## TASK DETAILS
Output the data in full and exactly as presented.

•••••

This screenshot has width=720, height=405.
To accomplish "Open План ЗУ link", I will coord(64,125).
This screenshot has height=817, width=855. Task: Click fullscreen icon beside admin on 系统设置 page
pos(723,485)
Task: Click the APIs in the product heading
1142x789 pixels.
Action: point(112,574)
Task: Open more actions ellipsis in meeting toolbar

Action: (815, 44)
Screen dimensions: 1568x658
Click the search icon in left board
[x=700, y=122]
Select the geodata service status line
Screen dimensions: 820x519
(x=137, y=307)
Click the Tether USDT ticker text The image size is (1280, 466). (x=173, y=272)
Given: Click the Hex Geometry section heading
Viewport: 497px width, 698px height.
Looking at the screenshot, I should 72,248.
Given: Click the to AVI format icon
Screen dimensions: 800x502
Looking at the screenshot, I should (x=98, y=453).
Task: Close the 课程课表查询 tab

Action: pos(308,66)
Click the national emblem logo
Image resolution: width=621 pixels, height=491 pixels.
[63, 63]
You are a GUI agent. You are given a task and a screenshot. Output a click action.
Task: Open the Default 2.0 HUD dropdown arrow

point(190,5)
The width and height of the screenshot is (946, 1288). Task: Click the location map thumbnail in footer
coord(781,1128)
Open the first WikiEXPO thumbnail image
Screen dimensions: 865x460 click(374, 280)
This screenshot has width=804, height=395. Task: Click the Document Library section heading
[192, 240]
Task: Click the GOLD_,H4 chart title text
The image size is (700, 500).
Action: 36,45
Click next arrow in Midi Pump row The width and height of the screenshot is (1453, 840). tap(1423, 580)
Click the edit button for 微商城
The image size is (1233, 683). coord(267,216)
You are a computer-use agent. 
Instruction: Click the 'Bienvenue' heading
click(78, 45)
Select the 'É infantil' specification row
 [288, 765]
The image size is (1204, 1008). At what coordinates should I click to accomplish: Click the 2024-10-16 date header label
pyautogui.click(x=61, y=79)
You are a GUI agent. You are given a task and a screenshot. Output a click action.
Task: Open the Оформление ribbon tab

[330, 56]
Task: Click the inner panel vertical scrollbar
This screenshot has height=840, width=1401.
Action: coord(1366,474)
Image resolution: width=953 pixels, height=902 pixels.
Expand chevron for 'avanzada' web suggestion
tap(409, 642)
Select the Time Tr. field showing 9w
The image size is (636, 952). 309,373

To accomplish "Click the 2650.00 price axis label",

•••••

## RESULT FOR THIS TASK
This screenshot has width=720, height=405.
To accomplish "Open План ЗУ link", I will coord(64,125).
This screenshot has height=817, width=855. Task: Click fullscreen icon beside admin on 系统设置 page
pos(723,485)
Task: Click the APIs in the product heading
1142x789 pixels.
Action: point(112,574)
Task: Open more actions ellipsis in meeting toolbar

Action: (815, 44)
Screen dimensions: 1568x658
Click the search icon in left board
[x=700, y=122]
Select the geodata service status line
Screen dimensions: 820x519
(x=137, y=307)
Click the Tether USDT ticker text The image size is (1280, 466). (x=173, y=272)
Given: Click the Hex Geometry section heading
Viewport: 497px width, 698px height.
Looking at the screenshot, I should 72,248.
Given: Click the to AVI format icon
Screen dimensions: 800x502
Looking at the screenshot, I should (x=98, y=453).
Task: Close the 课程课表查询 tab

Action: pos(308,66)
Click the national emblem logo
Image resolution: width=621 pixels, height=491 pixels.
[63, 63]
You are a GUI agent. You are given a task and a screenshot. Output a click action.
Task: Open the Default 2.0 HUD dropdown arrow

point(190,5)
The width and height of the screenshot is (946, 1288). Task: Click the location map thumbnail in footer
coord(781,1128)
Open the first WikiEXPO thumbnail image
Screen dimensions: 865x460 click(374, 280)
This screenshot has width=804, height=395. Task: Click the Document Library section heading
[192, 240]
Task: Click the GOLD_,H4 chart title text
The image size is (700, 500).
Action: 36,45
Click next arrow in Midi Pump row The width and height of the screenshot is (1453, 840). tap(1423, 580)
Click the edit button for 微商城
The image size is (1233, 683). coord(267,216)
You are a computer-use agent. 
Instruction: Click the 'Bienvenue' heading
click(78, 45)
Select the 'É infantil' specification row
 [288, 765]
The image size is (1204, 1008). At what coordinates should I click to accomplish: Click the 2024-10-16 date header label
pyautogui.click(x=61, y=79)
You are a GUI agent. You are given a task and a screenshot. Output a click action.
Task: Open the Оформление ribbon tab

[330, 56]
Task: Click the inner panel vertical scrollbar
This screenshot has height=840, width=1401.
Action: coord(1366,474)
Image resolution: width=953 pixels, height=902 pixels.
Expand chevron for 'avanzada' web suggestion
tap(409, 642)
Select the Time Tr. field showing 9w
The image size is (636, 952). 309,373

To accomplish "Click the 2650.00 price axis label",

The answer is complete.